Temos, porém, que ultrapassar custos de contexto diversos ao investimento e à internacionalização, a nível interno e nos diferentes mercados, nomeadamente derivados do cumprimento de formalidades administrativas e de obrigações de origem legal ou regulamentar, para além da carência de instrumentos financeiros.

 

Provocação do mês:

É obviamente necessário manter e mesmo intensificar o tradicional esforço de internacionalização pelas empresas nacionais, junto da administração pública e das entidades gestoras dos serviços em mercados internacionais selecionados. Isso materializa-se em geral por via de concursos que são frequentemente promovidos por bancos de apoio ao desenvolvimento, e abrande maioritariamente projetos de engenharia, construção e reabilitação de sistemas e supervisão e gestão de projetos e assistência técnica.

 

Mas a AICEP deve desenvolver uma nova frente de internacionalização, junto dos governos e subsidiariamente da administração pública, em mercados internacionais selecionados.
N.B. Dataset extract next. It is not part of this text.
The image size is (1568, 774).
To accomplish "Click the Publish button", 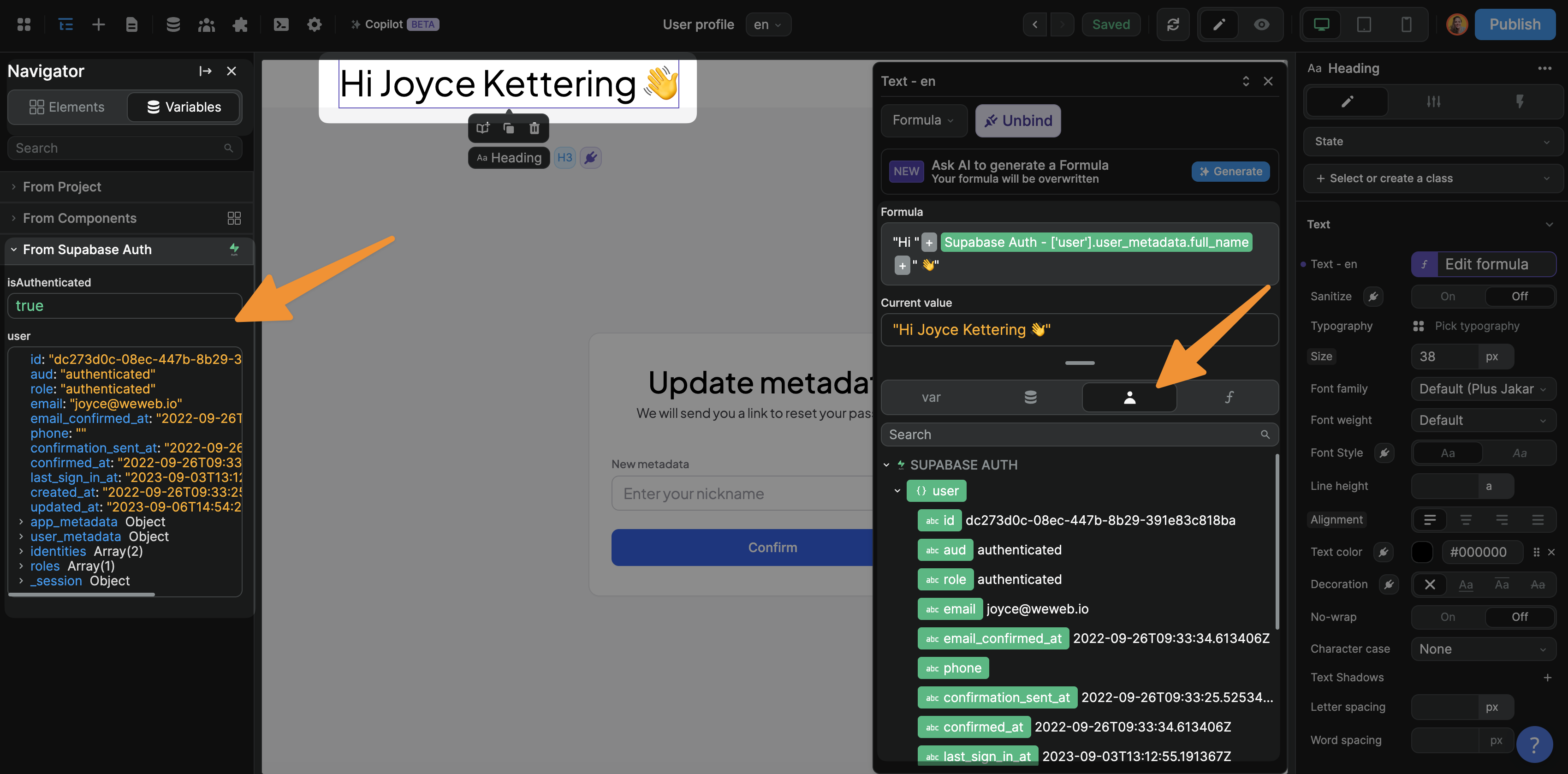I will point(1515,24).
Esta nova frente deve estar focada nas políticas públicas, no planeamento do roteiro de atividades, na organização do setor e na educação, formação e capacitação em água. Pode materializar-se nomeadamente por via da cooperação e exige o envolvimento ativo do Governo português, ou seja, da diplomacia económica, pois o setor empresarial dificilmente consegue acesso eficaz junto dos Governos estrangeiros. O Ministério dos Negócios Estrangeiros e o Ministério do Ambiente têm aqui um papel importante.

 

Esta estratégia de internacionalização, que combina uma abordarem bottom-up com outra abordarem top-down, permite a cobertura e o reforço de toda a cadeia de valor, dando igual intensidade às suas componentes e assim proporcionando mais oportunidades de internacionalização do setor português da água.

 

Jaime Melo Baptista, engenheiro civil especializado em engenharia sanitária, é Investigador-Coordenador do LNEC, Coordenador do projeto Lisbon International Centre for Water (LIS-Water), Presidente do Conselho Estratégico da PPA e Comissário de Portugal ao 8.º Fórum Mundial da Água 2018 em Brasília. Foi membro do conselho de administração e do conselho estratégico da IWA. Foi presidente da ERSAR (2003-2015), responsável pelo Departamento de Hidráulica (1990-2000) e pelo Núcleo de Hidráulica Sanitária (1980-1989) do LNEC, diretor da revista Ambiente 21 (2001-2003) e consultor. Foi distinguido com o IWA Award for Outstanding Contribution to Water Management and Science.